── Text passage

What is the recommended procedure for patients with psychiatric problems? eg. If someone is suicidal should they call 999? What sort of treatment do they receive once they get to hospital?
How come the Underground staff get away with calling you when they obviously didn't need to? It seems to me that the only real call necessary was the first one. If you waste police time, you get called on it, so why can't they do the same for the Ambulance Brigade?
Another good post Xf
In my experience TCP is used to mask the smell of alcohol - especially those alcoholics who still work
Hey, I am very curious about your working hours. i.e. how many hours a week are you supposed to work and if there is any overtime?
tabitha
Suicidal people dial 999 all the time. Hospitals put them under phschiatric supervision and they will be evaluated. They can also be 'sectioned', which means they can be taken to hospital for their own safety, whether they like it or not.

────

*Exercise set*
1. In the ambulance comments, what does it mean for someone to be "sectioned"?
2. Resume the ambulance comments after their final sentence.
The data below come from a different source.

── Record extracts

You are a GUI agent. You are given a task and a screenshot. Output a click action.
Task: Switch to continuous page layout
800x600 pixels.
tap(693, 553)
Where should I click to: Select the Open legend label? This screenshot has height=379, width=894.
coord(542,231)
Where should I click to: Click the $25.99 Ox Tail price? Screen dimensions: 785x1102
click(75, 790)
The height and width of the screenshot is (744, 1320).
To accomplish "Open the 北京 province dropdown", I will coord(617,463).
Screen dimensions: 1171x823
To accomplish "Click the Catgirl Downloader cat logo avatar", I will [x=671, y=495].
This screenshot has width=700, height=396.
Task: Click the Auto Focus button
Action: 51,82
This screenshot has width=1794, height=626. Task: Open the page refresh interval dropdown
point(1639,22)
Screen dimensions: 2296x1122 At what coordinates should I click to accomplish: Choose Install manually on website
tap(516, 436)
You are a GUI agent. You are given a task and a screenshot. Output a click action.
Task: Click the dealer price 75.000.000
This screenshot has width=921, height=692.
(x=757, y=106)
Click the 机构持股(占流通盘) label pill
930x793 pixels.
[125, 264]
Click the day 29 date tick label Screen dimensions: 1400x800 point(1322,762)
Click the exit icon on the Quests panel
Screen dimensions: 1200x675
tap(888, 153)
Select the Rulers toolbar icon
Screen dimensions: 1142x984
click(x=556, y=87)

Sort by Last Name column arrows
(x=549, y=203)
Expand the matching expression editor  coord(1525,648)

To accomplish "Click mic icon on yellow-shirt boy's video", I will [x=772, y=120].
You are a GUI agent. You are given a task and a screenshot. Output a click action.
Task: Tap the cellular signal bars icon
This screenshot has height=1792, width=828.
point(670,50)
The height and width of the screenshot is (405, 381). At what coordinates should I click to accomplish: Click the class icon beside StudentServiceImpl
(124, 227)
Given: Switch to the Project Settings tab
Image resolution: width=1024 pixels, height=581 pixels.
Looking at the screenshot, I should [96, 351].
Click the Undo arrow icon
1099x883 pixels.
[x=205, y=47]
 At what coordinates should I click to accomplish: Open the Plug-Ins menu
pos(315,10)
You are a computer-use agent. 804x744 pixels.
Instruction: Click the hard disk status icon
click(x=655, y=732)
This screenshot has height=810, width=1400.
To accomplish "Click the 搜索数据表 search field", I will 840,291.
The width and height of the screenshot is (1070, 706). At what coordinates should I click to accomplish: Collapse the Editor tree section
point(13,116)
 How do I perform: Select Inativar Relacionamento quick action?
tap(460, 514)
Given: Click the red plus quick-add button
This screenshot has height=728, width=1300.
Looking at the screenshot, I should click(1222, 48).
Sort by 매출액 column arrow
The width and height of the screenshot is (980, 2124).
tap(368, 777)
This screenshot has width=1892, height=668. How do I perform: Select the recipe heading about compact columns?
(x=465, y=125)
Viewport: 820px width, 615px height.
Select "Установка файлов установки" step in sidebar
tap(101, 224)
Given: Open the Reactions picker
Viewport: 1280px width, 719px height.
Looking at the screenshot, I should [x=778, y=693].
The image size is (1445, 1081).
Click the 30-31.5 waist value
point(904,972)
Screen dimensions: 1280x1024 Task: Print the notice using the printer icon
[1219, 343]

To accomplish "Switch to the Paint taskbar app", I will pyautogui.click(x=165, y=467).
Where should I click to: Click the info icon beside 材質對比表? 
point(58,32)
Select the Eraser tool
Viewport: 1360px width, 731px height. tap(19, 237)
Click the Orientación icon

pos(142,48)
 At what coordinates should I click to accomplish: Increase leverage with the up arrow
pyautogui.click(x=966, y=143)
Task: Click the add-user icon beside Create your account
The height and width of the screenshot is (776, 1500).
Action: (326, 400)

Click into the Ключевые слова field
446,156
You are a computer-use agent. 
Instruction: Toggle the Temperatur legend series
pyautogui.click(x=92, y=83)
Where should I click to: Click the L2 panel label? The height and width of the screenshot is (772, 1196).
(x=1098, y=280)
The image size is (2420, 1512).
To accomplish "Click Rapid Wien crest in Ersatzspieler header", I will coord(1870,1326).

────

*Task answers*
1. They can be taken to hospital for their own safety, whether they like it or not.

2.
fiz
Unfortunately, if you insist on having an ambulance, the underground staff will oblige. They also have nowhere else to turn if someone is ill. I have a lot of good to say about underground staff, so it doesn't worry me.
sam
Good point. I'll bear that in mind :-)
tabitha
As for a friend for Scruffs...one mad cat is enough for me and I think he'd attack him now anyway.
konstantin
We work an average of 37.5 hours like everyone else but we do that on a shift rota, so I will do 12 hour shifts but not every day of the week. Some weeks I'll work more hours than others but it will average out across my rota to the national standard.
Yes, there is almost always overtime available but some of us (me included) travel too much of a distance and are too tired on rest days to bother!